(Stored entries)
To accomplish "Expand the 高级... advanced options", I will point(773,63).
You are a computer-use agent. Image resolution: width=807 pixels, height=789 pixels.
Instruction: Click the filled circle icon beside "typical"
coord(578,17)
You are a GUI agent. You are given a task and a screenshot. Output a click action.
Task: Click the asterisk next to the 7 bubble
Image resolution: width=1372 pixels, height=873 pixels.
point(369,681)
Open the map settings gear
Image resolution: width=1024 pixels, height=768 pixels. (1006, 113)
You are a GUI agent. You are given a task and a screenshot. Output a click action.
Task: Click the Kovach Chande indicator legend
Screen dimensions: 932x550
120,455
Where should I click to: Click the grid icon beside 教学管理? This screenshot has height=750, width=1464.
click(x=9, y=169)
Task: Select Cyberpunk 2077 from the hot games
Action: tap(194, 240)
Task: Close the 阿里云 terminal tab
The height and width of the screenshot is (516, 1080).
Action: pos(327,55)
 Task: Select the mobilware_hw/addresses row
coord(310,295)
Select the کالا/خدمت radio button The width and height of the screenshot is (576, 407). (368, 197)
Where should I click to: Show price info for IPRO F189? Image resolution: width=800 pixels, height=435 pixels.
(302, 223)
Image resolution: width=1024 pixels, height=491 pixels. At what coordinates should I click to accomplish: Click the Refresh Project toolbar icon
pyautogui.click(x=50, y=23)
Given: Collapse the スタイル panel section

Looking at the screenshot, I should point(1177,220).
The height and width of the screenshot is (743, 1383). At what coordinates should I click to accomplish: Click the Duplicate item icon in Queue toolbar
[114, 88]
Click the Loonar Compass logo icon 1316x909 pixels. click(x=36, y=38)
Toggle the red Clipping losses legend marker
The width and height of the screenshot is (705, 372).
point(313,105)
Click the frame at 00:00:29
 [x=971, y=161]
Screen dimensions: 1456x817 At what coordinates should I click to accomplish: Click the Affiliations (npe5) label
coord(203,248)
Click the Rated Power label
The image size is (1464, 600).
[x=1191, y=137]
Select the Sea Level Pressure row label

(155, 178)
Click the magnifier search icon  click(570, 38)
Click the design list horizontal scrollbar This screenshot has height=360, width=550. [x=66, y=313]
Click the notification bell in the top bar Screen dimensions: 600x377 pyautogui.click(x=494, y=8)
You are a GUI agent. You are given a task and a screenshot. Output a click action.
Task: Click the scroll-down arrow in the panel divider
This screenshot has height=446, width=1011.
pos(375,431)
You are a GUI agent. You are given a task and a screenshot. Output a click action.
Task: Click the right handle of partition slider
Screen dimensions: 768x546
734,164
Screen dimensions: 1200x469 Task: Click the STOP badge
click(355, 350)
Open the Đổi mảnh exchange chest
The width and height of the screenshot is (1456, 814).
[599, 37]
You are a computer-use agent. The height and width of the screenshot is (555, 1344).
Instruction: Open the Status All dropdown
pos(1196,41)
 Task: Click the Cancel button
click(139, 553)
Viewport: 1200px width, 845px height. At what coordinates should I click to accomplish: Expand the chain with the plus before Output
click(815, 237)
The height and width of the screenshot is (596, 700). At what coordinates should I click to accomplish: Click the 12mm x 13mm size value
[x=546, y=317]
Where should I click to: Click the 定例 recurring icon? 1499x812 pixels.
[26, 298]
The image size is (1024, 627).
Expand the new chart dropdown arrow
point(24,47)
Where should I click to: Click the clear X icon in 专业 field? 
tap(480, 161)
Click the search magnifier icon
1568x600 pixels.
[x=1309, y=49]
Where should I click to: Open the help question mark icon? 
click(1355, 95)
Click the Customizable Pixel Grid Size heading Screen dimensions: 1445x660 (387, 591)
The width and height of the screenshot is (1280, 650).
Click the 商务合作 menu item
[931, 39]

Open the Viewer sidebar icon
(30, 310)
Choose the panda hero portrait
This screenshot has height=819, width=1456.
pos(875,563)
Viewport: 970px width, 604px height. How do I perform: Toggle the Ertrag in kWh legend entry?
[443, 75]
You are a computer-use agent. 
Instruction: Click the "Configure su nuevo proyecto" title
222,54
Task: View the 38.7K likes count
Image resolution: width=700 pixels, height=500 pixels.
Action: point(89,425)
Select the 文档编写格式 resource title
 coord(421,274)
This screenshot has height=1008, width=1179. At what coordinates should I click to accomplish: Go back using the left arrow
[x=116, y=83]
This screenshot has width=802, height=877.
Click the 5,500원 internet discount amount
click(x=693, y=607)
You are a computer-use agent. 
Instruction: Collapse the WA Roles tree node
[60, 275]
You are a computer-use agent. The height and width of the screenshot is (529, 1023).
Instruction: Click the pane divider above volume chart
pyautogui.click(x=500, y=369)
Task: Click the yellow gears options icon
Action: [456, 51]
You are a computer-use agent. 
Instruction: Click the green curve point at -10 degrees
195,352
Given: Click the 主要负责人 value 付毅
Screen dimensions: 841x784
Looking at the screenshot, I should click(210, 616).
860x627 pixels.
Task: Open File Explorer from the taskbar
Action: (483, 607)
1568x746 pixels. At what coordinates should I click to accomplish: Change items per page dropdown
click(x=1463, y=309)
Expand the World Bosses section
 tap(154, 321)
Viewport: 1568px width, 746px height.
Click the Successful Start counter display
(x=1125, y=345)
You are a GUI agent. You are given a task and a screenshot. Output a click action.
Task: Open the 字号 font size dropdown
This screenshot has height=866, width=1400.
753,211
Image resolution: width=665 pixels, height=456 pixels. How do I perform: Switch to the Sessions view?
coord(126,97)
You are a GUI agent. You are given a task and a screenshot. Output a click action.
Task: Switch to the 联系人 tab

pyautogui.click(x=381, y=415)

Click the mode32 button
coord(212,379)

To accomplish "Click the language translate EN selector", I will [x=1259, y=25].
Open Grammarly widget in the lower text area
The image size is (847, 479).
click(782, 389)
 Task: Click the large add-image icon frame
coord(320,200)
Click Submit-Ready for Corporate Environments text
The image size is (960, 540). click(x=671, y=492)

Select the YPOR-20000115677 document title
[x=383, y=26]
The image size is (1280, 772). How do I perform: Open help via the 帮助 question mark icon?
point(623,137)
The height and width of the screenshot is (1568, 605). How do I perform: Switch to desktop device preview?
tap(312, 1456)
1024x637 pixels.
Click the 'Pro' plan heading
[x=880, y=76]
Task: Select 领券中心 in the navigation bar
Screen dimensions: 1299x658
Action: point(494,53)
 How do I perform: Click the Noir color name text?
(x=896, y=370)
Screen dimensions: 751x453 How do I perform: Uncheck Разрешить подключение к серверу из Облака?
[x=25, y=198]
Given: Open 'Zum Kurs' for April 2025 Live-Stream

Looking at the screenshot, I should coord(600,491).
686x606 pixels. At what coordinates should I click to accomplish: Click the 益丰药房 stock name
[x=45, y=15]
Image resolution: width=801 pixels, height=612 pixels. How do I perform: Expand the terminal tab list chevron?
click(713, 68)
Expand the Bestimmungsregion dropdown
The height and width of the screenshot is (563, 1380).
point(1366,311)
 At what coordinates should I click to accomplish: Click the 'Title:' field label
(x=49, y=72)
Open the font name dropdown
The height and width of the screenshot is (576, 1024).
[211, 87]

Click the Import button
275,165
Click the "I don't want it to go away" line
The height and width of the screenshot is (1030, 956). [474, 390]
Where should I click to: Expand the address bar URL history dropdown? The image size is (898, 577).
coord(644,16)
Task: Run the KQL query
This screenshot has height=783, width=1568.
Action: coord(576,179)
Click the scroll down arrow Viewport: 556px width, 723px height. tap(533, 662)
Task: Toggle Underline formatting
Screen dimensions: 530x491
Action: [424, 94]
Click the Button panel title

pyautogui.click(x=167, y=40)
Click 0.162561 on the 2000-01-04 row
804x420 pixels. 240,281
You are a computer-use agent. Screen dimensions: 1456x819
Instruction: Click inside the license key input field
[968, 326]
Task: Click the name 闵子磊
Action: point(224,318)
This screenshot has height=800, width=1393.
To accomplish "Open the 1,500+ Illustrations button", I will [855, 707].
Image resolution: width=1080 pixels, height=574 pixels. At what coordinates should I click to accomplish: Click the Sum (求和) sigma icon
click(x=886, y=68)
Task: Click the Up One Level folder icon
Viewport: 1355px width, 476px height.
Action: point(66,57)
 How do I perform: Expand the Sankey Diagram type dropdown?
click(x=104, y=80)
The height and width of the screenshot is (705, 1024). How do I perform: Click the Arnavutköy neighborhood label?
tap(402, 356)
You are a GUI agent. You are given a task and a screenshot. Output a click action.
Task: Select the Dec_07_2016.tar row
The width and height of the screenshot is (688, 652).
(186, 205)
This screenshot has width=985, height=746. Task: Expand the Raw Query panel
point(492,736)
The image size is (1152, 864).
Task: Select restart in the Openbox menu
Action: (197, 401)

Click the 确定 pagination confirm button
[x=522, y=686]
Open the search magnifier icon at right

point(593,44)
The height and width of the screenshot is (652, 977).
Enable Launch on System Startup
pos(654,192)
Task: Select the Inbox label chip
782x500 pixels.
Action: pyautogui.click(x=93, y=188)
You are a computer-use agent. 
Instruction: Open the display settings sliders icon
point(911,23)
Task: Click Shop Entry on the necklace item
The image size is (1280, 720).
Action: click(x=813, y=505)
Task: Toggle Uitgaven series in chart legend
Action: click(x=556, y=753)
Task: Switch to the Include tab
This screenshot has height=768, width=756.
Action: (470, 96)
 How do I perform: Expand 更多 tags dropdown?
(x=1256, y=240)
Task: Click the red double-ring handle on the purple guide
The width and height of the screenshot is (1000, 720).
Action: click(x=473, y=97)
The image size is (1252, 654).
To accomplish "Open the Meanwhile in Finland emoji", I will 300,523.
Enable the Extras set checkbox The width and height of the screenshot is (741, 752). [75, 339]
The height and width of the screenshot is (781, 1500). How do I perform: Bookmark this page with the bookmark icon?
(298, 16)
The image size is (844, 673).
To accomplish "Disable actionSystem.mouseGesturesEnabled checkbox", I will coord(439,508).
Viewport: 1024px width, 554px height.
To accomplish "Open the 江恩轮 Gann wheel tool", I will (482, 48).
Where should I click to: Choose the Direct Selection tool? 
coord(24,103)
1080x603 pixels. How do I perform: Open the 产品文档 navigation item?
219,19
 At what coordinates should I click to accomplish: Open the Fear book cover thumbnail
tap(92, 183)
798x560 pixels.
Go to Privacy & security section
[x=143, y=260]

▸ **Exercise details**
Extract every line from the records above that contains the word "checkbox".

▸ **Solved exercise**
Enable the Extras set checkbox The width and height of the screenshot is (741, 752). [75, 339]
To accomplish "Disable actionSystem.mouseGesturesEnabled checkbox", I will coord(439,508).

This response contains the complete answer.